SubQ launches a sub‑quadratic LLM with 12M‑token context

SubQ announced a new LLM that uses a fully sub‑quadratic sparse‑attention architecture and supports a 12 million token context window, claiming 52× faster throughput than FlashAttention at 1 million tokens and less than 5% of the cost of Opus. The announcement was made in a tweet.

Sparse attention vs. classic attention

Standard transformer attention computes every pairwise token interaction, giving O(N²) complexity. SubQ’s SSA layer prunes the interaction graph, keeping only the relationships that appear statistically relevant. In practice this reduces the raw compute by roughly a factor of 1,000, enabling longer contexts without a proportional rise in hardware demand.

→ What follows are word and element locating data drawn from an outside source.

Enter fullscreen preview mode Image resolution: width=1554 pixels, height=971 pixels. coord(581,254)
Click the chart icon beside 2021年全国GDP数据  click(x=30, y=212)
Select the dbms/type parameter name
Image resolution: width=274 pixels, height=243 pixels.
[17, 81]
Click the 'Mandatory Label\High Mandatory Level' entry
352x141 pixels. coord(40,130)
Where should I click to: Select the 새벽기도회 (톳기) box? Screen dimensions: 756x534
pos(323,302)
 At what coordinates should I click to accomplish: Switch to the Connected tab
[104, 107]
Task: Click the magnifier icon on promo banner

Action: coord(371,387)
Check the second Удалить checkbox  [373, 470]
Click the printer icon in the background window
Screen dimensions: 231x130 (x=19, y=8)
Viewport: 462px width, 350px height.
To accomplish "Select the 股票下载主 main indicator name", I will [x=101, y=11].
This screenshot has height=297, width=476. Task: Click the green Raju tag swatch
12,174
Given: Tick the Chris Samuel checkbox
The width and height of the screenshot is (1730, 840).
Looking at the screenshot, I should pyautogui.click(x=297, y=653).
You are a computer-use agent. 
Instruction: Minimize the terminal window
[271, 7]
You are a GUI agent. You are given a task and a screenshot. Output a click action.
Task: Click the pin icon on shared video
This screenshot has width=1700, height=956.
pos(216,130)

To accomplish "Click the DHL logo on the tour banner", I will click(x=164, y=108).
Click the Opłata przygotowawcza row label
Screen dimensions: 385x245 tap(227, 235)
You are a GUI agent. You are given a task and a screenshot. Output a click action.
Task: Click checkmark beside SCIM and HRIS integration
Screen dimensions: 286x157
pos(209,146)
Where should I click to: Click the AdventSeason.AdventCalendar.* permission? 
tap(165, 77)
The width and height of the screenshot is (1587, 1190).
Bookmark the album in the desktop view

Reported speed and price benefits

The model is advertised as 52× faster than FlashAttention when processing a 1 million‑token sequence. Cost‑wise, SubQ claims to run at under 5% of the expense of the Opus model, which positions it as a potentially affordable option for workloads that need very long context windows, such as legal document analysis or code‑base summarization.

Caveats and trade‑offs

The speed and cost numbers come from the vendor’s internal benchmarks; real‑world results may vary with different hardware or batch sizes. Sparse attention can sometimes miss subtle long‑range dependencies, which could affect downstream quality on tasks that rely on nuanced context. Additionally, SubQ is not yet open‑source, so integration will depend on the provider’s API terms and pricing tiers, which have not been disclosed.

When to experiment

If your startup regularly processes documents exceeding a few thousand tokens—e.g., multi‑page PDFs, extensive logs, or large code diffs—monitor SubQ’s API rollout and test it on a representative sample before committing to production. Early trials can reveal whether the speed gains outweigh any potential quality loss for your specific use case.